Report each line in the records below that contains the string "button", copying the line in full. Treat the match as case-sensitive.
=-=-=
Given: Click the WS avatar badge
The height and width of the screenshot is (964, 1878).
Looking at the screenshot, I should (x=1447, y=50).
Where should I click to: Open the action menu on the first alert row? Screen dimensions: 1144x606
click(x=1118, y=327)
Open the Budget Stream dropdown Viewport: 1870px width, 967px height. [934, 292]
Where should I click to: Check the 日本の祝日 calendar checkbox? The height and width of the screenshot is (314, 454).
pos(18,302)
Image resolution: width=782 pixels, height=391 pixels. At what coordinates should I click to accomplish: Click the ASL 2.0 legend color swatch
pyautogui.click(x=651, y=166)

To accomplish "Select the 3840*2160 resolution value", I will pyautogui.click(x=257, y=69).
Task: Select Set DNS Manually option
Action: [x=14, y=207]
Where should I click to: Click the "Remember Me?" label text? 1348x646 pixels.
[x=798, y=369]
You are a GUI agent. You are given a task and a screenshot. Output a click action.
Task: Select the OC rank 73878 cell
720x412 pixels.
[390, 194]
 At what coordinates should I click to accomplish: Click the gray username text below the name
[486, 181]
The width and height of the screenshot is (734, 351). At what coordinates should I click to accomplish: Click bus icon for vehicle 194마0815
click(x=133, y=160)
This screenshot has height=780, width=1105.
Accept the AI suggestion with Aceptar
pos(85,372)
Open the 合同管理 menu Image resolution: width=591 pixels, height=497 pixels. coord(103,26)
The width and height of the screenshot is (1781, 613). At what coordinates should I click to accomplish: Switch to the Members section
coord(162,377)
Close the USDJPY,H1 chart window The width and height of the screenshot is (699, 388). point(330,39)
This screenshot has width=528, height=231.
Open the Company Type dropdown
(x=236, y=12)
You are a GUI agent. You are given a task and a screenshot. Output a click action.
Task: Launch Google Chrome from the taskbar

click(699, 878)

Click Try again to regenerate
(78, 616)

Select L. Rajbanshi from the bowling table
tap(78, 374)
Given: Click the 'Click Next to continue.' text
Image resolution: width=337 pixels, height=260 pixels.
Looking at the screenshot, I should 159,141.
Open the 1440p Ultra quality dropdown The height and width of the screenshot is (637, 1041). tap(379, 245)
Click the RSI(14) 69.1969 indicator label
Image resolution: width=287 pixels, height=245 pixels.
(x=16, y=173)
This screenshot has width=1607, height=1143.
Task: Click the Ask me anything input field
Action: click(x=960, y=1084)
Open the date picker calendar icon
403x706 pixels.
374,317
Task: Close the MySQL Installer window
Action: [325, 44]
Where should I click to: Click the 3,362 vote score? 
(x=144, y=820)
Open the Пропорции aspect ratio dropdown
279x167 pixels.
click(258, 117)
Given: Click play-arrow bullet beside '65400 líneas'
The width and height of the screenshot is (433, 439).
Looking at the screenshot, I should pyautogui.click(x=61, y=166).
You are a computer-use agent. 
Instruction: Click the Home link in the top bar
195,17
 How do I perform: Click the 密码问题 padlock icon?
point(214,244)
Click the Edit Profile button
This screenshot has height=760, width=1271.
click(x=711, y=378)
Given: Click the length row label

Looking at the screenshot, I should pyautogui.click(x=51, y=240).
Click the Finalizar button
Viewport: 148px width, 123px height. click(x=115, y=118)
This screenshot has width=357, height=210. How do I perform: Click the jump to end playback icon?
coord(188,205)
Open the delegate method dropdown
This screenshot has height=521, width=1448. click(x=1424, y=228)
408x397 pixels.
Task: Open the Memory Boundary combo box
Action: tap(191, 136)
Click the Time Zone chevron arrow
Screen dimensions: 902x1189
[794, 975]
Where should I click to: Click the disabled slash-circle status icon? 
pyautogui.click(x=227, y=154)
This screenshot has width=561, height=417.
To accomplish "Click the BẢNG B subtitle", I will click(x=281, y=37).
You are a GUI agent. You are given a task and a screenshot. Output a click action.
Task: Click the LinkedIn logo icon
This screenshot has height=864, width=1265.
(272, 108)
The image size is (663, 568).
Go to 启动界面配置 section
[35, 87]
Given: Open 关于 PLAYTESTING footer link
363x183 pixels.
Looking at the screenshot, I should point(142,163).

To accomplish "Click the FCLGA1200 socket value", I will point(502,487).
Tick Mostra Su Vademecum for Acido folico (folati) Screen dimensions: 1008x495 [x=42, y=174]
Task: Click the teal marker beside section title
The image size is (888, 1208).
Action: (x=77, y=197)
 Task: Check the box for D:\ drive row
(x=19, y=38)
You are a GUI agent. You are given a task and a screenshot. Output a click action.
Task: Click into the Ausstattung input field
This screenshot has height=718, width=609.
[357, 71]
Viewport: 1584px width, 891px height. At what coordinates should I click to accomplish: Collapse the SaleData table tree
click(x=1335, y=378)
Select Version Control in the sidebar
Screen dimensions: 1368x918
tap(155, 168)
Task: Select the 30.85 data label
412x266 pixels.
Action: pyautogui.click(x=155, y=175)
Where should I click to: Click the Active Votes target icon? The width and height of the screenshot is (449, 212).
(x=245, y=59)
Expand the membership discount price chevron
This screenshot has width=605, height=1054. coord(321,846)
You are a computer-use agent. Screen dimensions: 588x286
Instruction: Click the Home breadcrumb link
=-=-=
> _SOLUTION TO THIS EXERCISE_:
Click the Edit Profile button
Click the Finalizar button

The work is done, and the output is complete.